I mean Id love for it to be true, but I just don't think it's reasonable to expect that without any kind of performance leaks that would hint at that kind of uplift. Even the 15-20% you're proposing would be quite good. The extra 15% from stacked cache gets to that supposed 30%+ level so it may certainly be possible to get that from baseline Zen 3, but I don't think all chips would ship with it
 

yuri69

Senior member
Jul 16, 2013
677
1,215
136
Zen3 is still a relatively small x86 core compared to recent Intel's. So blowing major core structures up seems a possible way to go.

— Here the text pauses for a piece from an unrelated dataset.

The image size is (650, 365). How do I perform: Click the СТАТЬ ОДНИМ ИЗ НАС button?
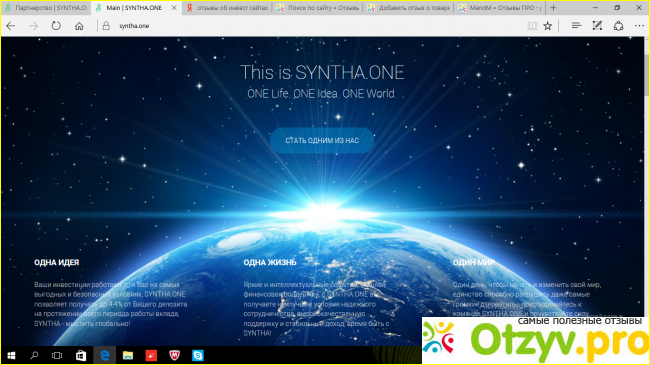pos(322,141)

But this doesn't fit the recent AMD doc leaks.
 

LightningZ71

Platinum Member
Mar 10, 2017
2,508
3,190
136
I doubt that the ST performance will rise by more than 15% for Zen4 on 5nm as N5 doesn't really clock that much higher than N7/N6. Any improvement in performance would have to come from major changes in architecture and/or improved caching. I can see a doubling of L2 being an obvious place for improvement. The enlarged FPU and improved capabilities are able to easily account for a big situational improvement in some benchmarks, skewing the "average" improvement heavily.

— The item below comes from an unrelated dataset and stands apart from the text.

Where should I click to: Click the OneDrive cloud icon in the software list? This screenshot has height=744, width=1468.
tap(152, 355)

Where I expect to see a bigger uplift is in MT scores. N5 does do better with power by a notable degree and will allow usefully increased MT all core boost performance. Once thing that we didn't see as big of a boost in from Zen 2 to Zen 3 on the desktop was MT performance. Part of this was due to the fact that both were produced on TSMC N7, with very little improvements in power draw per core. Also, the improvement in memory throughput from DDR5 will also be a nice uplift in memory bound applications.
 
  • Like
Reactions: Tlh97 and Joe NYC

Saylick

Diamond Member
Sep 10, 2012
4,033
9,454
136
Given the additional transistor budget TSMC's N5 brings, the "cheap and dirty" approach to developing Zen 4 would be to just tack on more caches, buffers, registers, execution units, etc. Knowing AMD, it just doesn't seem like that's in their blood. Perf/Area efficiency has been a hallmark of the Zen architecture, so I would expect they do a re-build of the core for Zen 4.
 

andermans

Member
Sep 11, 2020
151
153
76
At the risk of turning this into the Zen4 thread, I think Chips and Cheese (https://chipsandcheese.com/2021/02/05/amds-past-and-future-cpus/) is up till now the only one who has dared to give an actual number (29% IPC uplift). At the time I'd be ready to declare that nonsense for being too early for a CPU that still had 18 months until release but they have been writing some solid (though non-leaking) content after so I'm kinda more on the fence now.

I think it is attractive to believe higher numbers because Intel increasing IPC At almost 20% for 2 gens in a row on desktop (though Cypress Cove had other issues) within a single year and Zen4 looking like it is taking 2 years. Belief doesn't make a product though.

I believe that a lot of the structures that could be changed are not really sized in the gigabyte leaks (stuff like various queues and such, like e.g the ROB or the internal register file), so there are definitely possibilities, but also very little hints what changes they did make and how much those help.
 

AMDK11

Senior member
Jul 15, 2019
473
407
136
Up
Sunny / CypressCove and GoldenCove are, in fact, not one year apart.
Project work:
SunnyCove 2016-2018(relase 2019)
GoldenCove 2018-2020(relase 2021)

WillowCove (x86 SunnyCove with a redesigned cache subsystem) and RaptorCove were certainly working in parallel.
I think work was going on in parallel on RedwoodCove which was finished in June. Perhaps it was RedwoodCove that work lasted from 2017, which would give 3-4 years of design.
The only certainty is SumnyCove, to which Intel admitted that the work started in 2016, and assuming 18-month design cycles, it will be completed in 2018 and made in silicon to be released in 2019.